Beoordeling van het bewijs

Standpunt van de officier van justitie
Primair
De officier van justitie heeft vrijspraak gevorderd van het primair ten laste gelegde, omdat niet blijkt dat door het vastgestelde letsel een aanmerkelijke kans op overlijden bestond en ook niet is gebleken dat het opzet van verdachte gericht was op de dood van het slachtoffer.
Subsidiair
De officier van justitie heeft veroordeling gevorderd van het subsidiair ten laste gelegde, gelet op de verklaringen van aangeefster [slachtoffer] , het bij haar geconstateerde letsel en de verklaring van verdachte dat zij het letsel bij aangeefster heeft toegebracht. Het letsel bij aangeefster is, gelet op de jurisprudentie van de Hoge Raad, naar gewoon taalgebruik te beschouwen als zwaar lichamelijk letsel.
Standpunt van de verdediging
Primair
De raadsvrouw heeft vrijspraak van het primaire feit bepleit, wegens het ontbreken van (voorwaardelijk) opzet op de dood van aangeefster omdat nimmer sprake is geweest van een aanmerkelijke kans op overlijden
Subsidiair
De raadsvrouw heeft eveneens vrijspraak bepleit van het subsidiaire feit. Er is onvoldoende wettig en overtuigend bewijs voor het steken/snijden met een voorwerp. De verklaring van verdachte – het met de hand/nagels in de schaamstreek van aangeefster knijpen/klauwen en trekken – vindt ondersteuning in de letselverslagen van 29 oktober 2021 en 3 november 2021. Er zijn immers onderhuidse bloeduitstortingen geconstateerd en niet blijkt dat het letsel niet zonder een voorwerp zou kunnen zijn ontstaan.

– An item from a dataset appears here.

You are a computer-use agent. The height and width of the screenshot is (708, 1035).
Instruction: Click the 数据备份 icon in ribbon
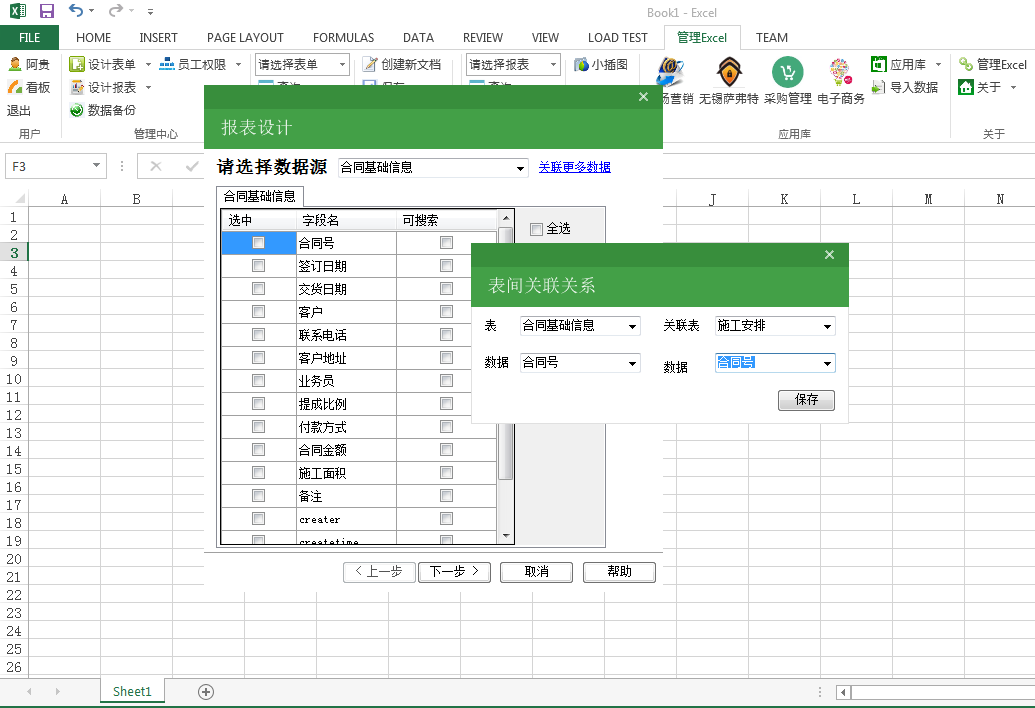tap(77, 110)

Daarbij komt dat het bij aangeefster geconstateerde letsel niet is aan te merken als zwaar lichamelijk letsel en bij verdachte het (voorwaardelijk) opzet op het toebrengen daarvan ontbrak.
Meer subsidiair
De raadsvrouw heeft vrijspraak bepleit van het meer subsidiaire feit, wegens het ontbreken van (voorwaardelijk) opzet op het toebrengen van zwaar lichamelijk letsel.
Meest subsidiair
De raadsvrouw heeft vrijspraak bepleit van het meest subsidiaire feit, omdat geen sprake is van zwaar lichamelijk letsel.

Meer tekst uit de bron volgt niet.